Pictures are to be left out; every line from the one with "Open the View dropdown menu" through the end of the data must be transcribed exactly.

━━ THE DATA ━━

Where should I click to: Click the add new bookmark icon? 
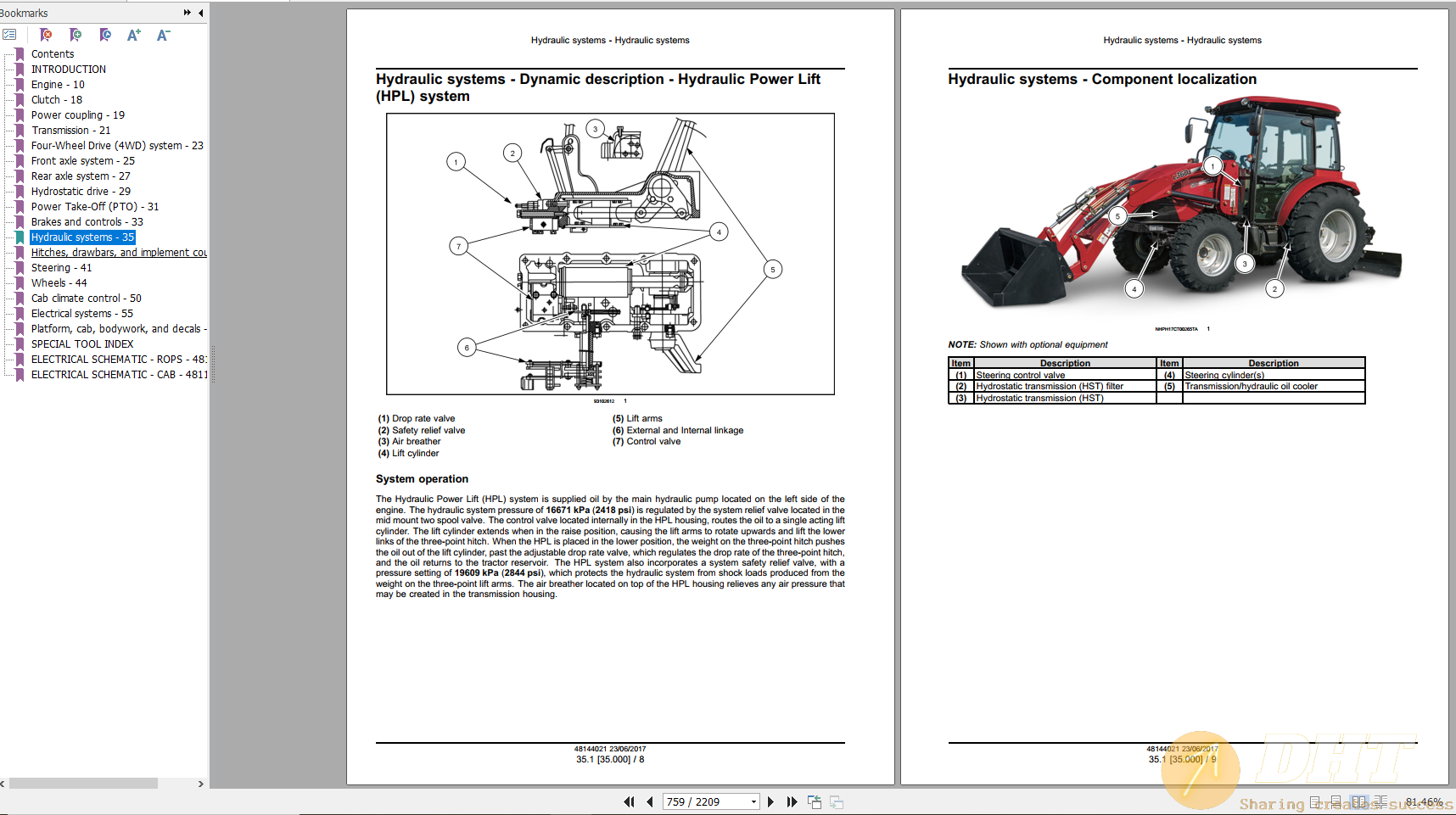(x=76, y=35)
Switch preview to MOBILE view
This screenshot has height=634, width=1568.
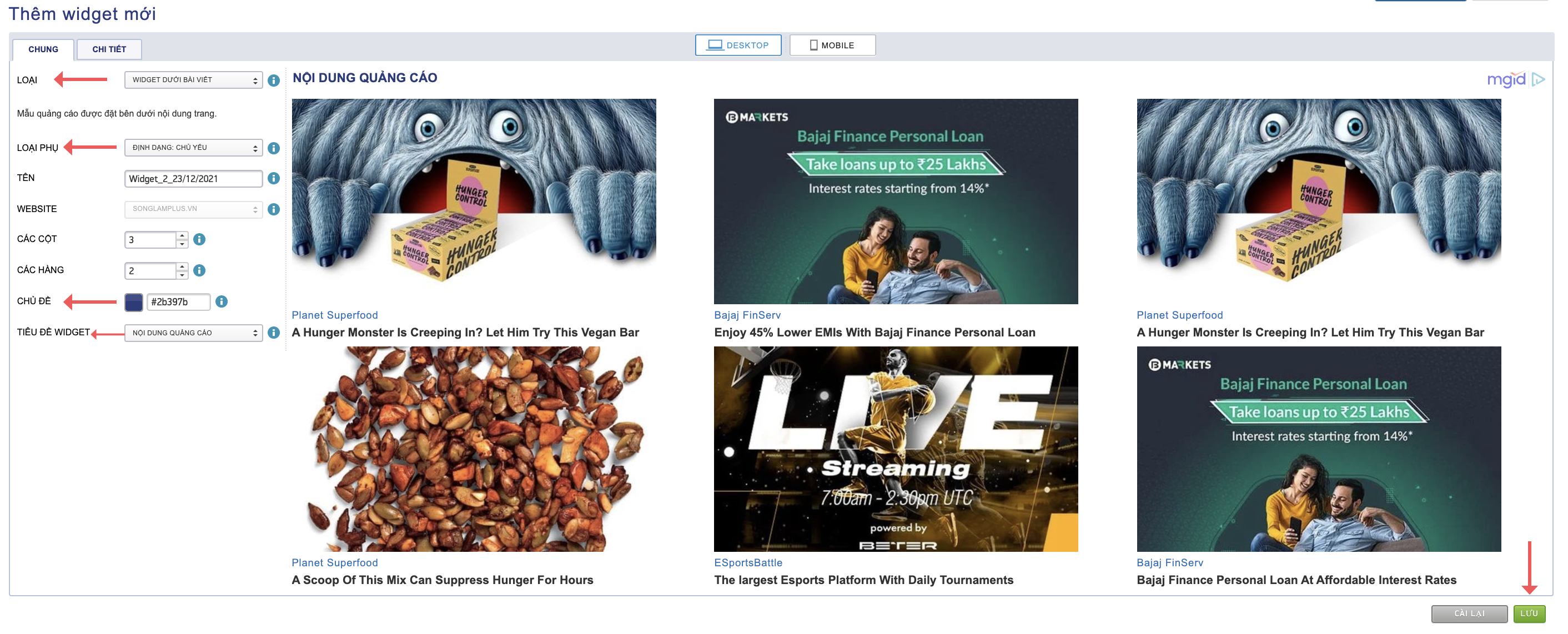[832, 45]
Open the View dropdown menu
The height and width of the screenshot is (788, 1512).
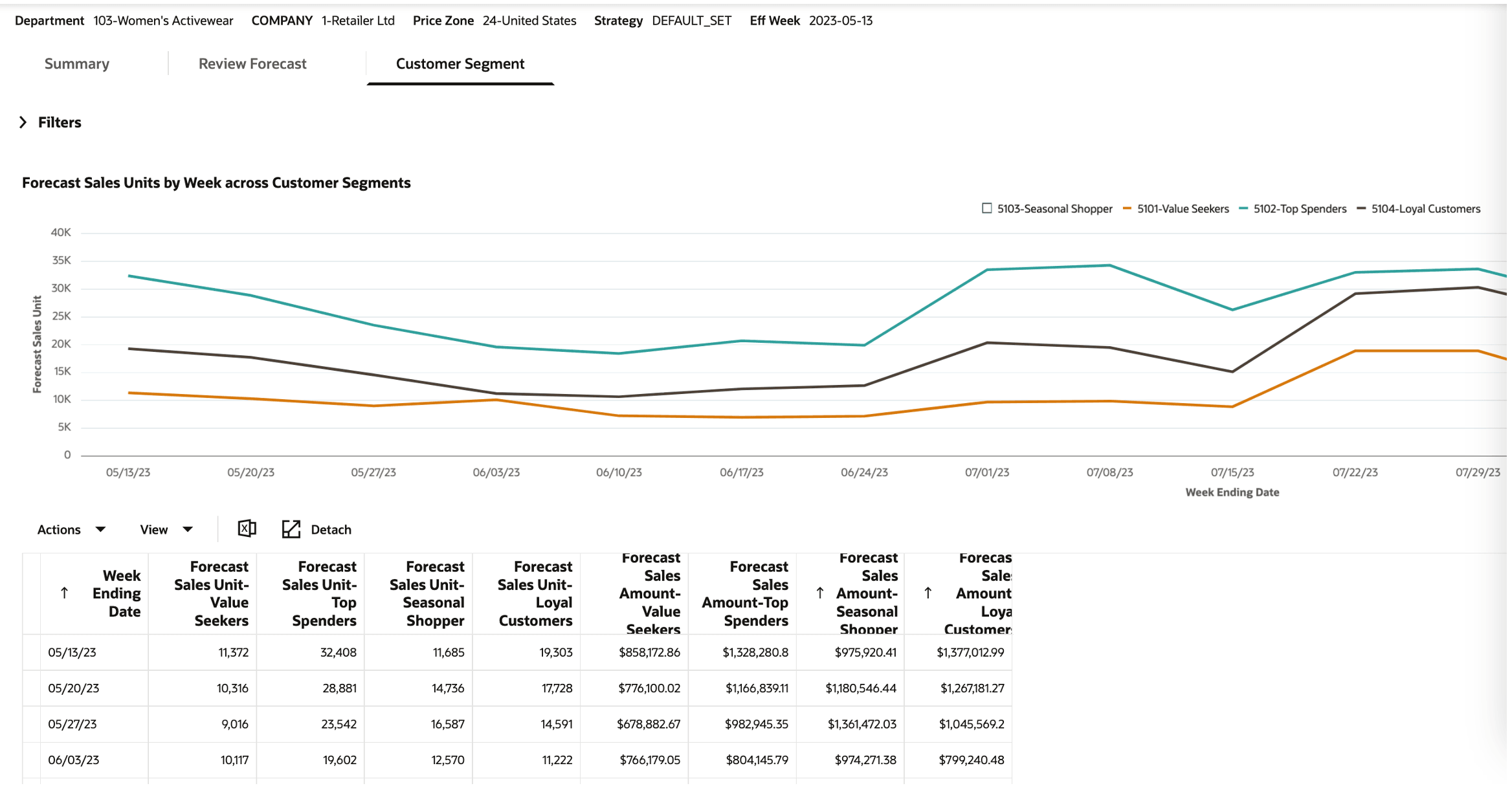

━━━

> _RESPONSE TO THIS TASK_:
Open the View dropdown menu
The height and width of the screenshot is (788, 1512).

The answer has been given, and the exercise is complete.